(Collected data entries)
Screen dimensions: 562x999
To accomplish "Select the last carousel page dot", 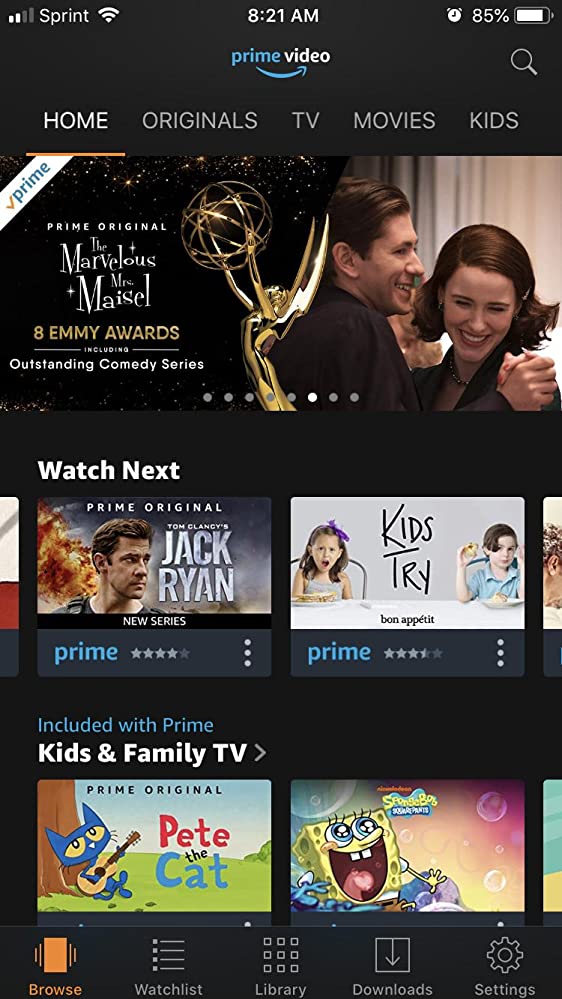I will [x=354, y=397].
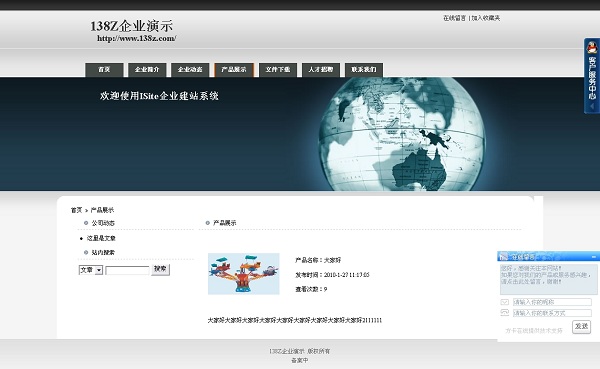Open the 文章 search type dropdown

coord(91,270)

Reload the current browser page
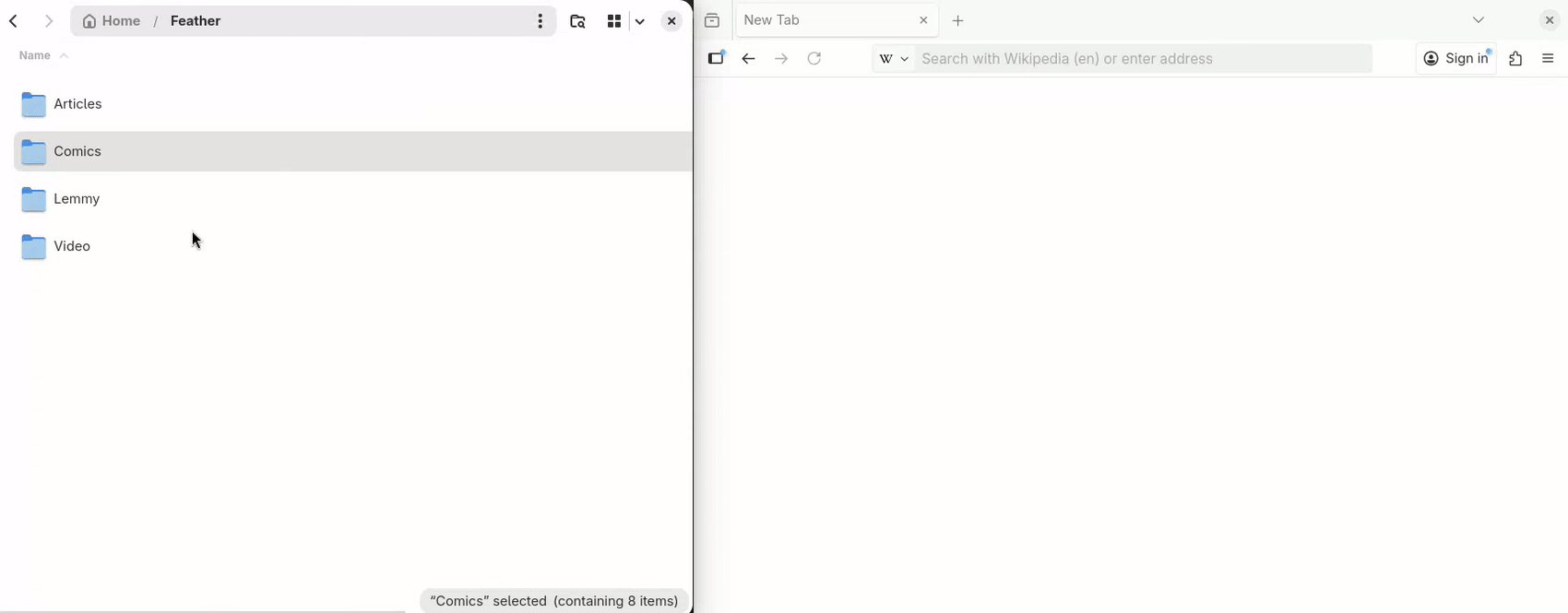point(814,59)
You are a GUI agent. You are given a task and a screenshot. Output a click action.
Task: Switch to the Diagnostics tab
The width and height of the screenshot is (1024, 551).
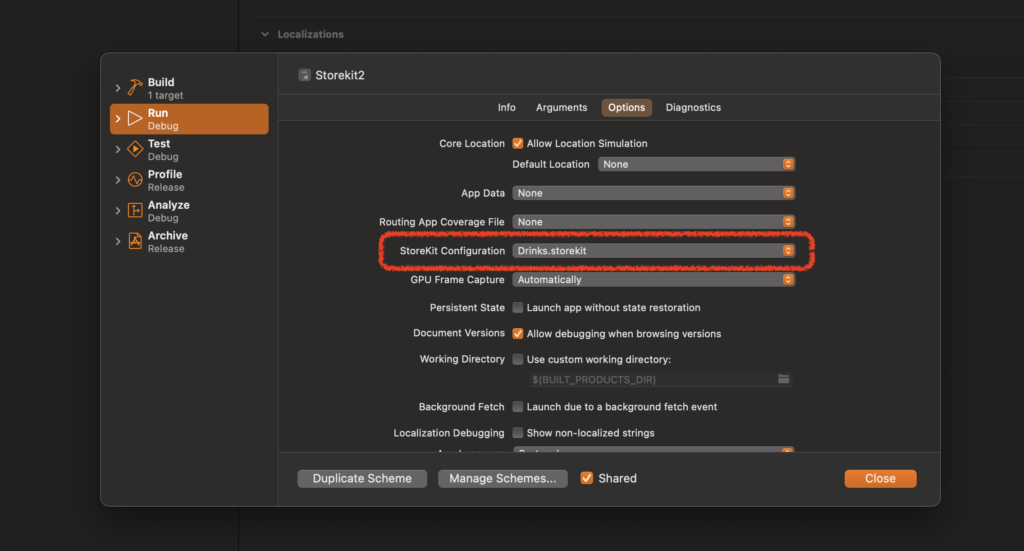pyautogui.click(x=693, y=107)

→ Problem to solve:
Please print exactly the lines from the line containing "Task: Switch to the Diagnostics tab" through the end of the records above, both included, leaving out every picture.

→ Written solution:
Task: Switch to the Diagnostics tab
The width and height of the screenshot is (1024, 551).
pyautogui.click(x=693, y=107)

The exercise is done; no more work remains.